BEGIN Source document

Over the past several years, while working with hedge funds and banks, I have coached a number of leaders engaged in highly technical work. They work in complex areas such as quantitative research, electronic trading, and software development. Recently, I reviewed 22 coaching assignments with this population and this is the first of several articles describing the more interesting trends that emerged. I believe these results are applicable to technical leaders across industries.

Who are these Technical Leaders? These technical leaders are important individual contributors in their own right. Due to their depth of expertise (most had advanced degrees), they were also managing groups of technologists or researchers. In addition to their management responsibilities, there was an ongoing need for them to interact and collaborate with other groups within their organizations.

What areas did they need to improve? Like many coaching clients, all of the participants had development needs related to leading their groups and collaborating with others. These included common areas such as delegating, providing feedback and listening skills. In several cases, participants had received prior training in these areas which did not result in any tangible improvement.

When discussing interactions with peers or direct reports, my clients would talk about the tasks they engaged in rather than people they were working with. Many knew little about their colleagues and could not describe them in any depth. Most preferred to work independently and saw dealing with others as a necessary evil and a distraction from their core work. Interactions were often through email, even with colleagues who worked in the same office.

Assessment data provided insight into causes of development areas. At the onset of these engagements, I conducted an assessment consisting of a behavior based interview, a verbal 360 and two psychometric instruments. The instruments were the Hogan Personality Inventory (HPI) and the Hogan Motives, Values, Interests and Preferences Inventory (MVPI). Looking at the groups’ mean psychometric scores further illustrates the nature of this group.

Their mean percentile score on the HPI Interpersonal Sensitivity scale is a very low 22 (only two scores were above the 39th percentile). For those psychology geeks, this is essentially the Agreeableness factor of the “Big 5.” Lower scores on Interpersonal Sensitivity indicate a lack of awareness and ability to interpret interpersonal cues.  It also indicates a relatively higher focus on tasks and a logical, versus emotional, decision making style.

Their mean MVPI Affiliation percentile score is 26, indicative of a low desire for social interaction at work and a preference for working independently. Their mean MVPI Science percentile score was an incredibly high 94, indicative of a strong preference to work with data and objective facts. Taken together, these results shed light on the group’s overall lack of engagement with their colleagues. Their wiring was working against them in the same way that right hand dominant individuals are poor at left handed ping pong.

END Source document
BEGIN Dataset content

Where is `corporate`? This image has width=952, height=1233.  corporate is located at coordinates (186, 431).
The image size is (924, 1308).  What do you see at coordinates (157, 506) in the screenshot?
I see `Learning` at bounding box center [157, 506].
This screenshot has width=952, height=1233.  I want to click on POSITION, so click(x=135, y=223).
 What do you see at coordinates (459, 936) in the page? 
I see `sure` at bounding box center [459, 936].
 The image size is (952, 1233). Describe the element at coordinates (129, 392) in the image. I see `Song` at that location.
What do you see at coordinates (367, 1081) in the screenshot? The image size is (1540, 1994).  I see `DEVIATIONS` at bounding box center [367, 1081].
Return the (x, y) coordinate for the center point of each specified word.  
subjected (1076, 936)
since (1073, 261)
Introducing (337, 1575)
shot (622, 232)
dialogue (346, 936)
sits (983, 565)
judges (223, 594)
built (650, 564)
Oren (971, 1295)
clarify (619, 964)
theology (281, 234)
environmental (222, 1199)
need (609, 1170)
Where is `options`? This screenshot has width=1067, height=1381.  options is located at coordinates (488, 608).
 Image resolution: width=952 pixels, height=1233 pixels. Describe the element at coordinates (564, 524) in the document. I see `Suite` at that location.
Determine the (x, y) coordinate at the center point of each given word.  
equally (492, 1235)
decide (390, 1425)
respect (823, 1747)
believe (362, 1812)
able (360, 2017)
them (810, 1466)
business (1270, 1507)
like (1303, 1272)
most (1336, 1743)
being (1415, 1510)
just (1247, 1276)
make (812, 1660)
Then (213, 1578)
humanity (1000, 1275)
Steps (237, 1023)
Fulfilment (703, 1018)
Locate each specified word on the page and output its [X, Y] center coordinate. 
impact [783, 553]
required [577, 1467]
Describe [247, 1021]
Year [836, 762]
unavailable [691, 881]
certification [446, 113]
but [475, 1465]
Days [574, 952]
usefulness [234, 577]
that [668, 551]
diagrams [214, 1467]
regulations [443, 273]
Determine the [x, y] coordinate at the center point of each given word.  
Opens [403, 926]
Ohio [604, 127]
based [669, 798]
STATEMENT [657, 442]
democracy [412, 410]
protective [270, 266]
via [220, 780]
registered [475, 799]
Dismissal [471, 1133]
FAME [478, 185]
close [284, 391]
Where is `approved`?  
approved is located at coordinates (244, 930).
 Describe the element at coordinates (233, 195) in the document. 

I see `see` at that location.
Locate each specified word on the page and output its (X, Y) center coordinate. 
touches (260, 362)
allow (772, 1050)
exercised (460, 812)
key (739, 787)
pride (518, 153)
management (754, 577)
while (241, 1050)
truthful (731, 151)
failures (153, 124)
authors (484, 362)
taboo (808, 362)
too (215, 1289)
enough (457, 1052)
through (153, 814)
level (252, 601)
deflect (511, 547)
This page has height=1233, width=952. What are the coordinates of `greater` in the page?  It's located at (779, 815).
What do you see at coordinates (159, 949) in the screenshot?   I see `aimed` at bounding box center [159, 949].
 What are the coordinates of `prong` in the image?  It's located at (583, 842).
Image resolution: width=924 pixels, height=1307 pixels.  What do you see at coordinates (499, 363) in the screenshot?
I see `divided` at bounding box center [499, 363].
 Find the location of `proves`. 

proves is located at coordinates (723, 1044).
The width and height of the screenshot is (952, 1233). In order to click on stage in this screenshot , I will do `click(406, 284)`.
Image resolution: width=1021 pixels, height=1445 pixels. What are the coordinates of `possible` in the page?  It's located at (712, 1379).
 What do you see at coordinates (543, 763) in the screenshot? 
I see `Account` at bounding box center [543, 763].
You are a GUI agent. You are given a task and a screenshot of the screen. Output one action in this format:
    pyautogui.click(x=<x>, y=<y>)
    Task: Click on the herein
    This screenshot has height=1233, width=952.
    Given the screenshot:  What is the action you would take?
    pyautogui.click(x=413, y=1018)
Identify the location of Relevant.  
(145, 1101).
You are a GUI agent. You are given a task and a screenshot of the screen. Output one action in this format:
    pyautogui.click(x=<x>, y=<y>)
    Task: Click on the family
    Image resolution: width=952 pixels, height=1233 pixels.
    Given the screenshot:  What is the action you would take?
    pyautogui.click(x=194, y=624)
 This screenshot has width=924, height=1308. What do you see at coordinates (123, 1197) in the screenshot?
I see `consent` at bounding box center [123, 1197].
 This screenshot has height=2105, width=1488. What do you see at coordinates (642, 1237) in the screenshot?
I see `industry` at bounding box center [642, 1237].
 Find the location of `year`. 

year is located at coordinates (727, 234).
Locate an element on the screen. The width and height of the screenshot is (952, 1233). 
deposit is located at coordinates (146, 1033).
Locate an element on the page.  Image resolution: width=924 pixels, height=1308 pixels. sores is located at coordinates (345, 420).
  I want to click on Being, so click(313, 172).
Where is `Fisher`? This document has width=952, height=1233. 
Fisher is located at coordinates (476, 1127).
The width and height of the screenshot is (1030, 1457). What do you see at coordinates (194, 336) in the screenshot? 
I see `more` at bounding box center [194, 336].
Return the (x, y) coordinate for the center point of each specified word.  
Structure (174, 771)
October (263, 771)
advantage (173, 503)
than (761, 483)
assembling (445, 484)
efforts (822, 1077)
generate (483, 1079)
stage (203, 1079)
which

END Dataset content

## Short exercise
Continue the article on coaching technical leaders, picking up right after its final sentence about left-handed ping pong.

## Output for this exercise
How did the story end with a “happily ever after”?  Helping my clients improve required me being a bit counter-intuitive in my approach so that I could get them started on increasing their interaction with colleagues and then helping them learn new skills. This involved a two-step process:

STEP 1 Increasing level of engagement with colleagues – Before working on skill building, my clients needed to increase their engagement with their colleagues and direct reports. For example, in working with “Max”, who leads a team of developers, we established achievable weekly time allocations for meeting with his important stakeholders. A 5% target, given a 50 hour work week, translates to 2.5 hours or five thirty minute slots. He established meetings every other week with direct reports and an ongoing weekly routine with colleagues in other regions to discuss projects. Some of slots were designated as times he would informally engage internal clients, often portfolio managers and risk professionals, and check in on completed and ongoing development projects. To make engagement an ingrained practice, we closely monitored adherence to the weekly target.  At the same time, I assigned Max “homework” designed to gather information about his colleagues. For example, he had to ask a colleague to describe their current work priorities. During the coaching sessions we reviewed the information he gathered. Max began to see how much he had learned and how valuable this information was. The idea of gathering of information that could then be applied to decisions appealed to the scientist in him.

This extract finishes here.